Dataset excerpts
►

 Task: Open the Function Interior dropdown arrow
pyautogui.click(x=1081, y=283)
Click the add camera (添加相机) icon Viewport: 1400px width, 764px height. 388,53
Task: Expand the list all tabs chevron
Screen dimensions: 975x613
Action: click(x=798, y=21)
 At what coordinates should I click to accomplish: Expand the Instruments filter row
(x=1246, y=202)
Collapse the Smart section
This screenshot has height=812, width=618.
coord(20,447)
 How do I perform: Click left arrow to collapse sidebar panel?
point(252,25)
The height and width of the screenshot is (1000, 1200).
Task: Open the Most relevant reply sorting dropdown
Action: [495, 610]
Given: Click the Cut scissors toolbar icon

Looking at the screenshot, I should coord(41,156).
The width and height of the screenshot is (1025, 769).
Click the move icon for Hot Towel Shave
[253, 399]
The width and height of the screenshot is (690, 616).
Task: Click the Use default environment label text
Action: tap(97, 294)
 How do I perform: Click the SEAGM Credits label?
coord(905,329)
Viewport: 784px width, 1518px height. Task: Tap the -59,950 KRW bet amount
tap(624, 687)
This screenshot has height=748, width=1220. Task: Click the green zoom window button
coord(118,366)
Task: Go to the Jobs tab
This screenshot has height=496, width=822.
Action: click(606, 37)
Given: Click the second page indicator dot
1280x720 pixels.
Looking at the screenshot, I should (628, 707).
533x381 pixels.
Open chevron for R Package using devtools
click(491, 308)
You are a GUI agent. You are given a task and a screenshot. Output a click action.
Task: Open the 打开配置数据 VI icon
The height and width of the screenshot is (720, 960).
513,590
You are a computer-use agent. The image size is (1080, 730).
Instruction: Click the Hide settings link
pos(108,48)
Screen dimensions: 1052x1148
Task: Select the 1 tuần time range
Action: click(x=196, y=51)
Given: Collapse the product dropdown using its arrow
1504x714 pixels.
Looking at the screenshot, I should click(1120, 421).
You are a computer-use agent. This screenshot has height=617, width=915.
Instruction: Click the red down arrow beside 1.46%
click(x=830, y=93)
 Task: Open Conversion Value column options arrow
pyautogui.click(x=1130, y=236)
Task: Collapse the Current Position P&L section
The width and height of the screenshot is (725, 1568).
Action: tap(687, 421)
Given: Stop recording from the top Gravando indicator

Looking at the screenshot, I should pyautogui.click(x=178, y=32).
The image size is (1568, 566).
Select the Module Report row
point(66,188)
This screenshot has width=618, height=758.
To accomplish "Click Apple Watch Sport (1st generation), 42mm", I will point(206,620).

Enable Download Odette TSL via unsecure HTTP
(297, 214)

◄

#### Problem statement:
Using the records above, copy exactly the lines from the one containing "You are a computer-use agent. This" through the last, inclusive, and nothing else.

#### Solution:
You are a computer-use agent. This screenshot has height=617, width=915.
Instruction: Click the red down arrow beside 1.46%
click(x=830, y=93)
 Task: Open Conversion Value column options arrow
pyautogui.click(x=1130, y=236)
Task: Collapse the Current Position P&L section
The width and height of the screenshot is (725, 1568).
Action: tap(687, 421)
Given: Stop recording from the top Gravando indicator

Looking at the screenshot, I should pyautogui.click(x=178, y=32).
The image size is (1568, 566).
Select the Module Report row
point(66,188)
This screenshot has width=618, height=758.
To accomplish "Click Apple Watch Sport (1st generation), 42mm", I will point(206,620).

Enable Download Odette TSL via unsecure HTTP
(297, 214)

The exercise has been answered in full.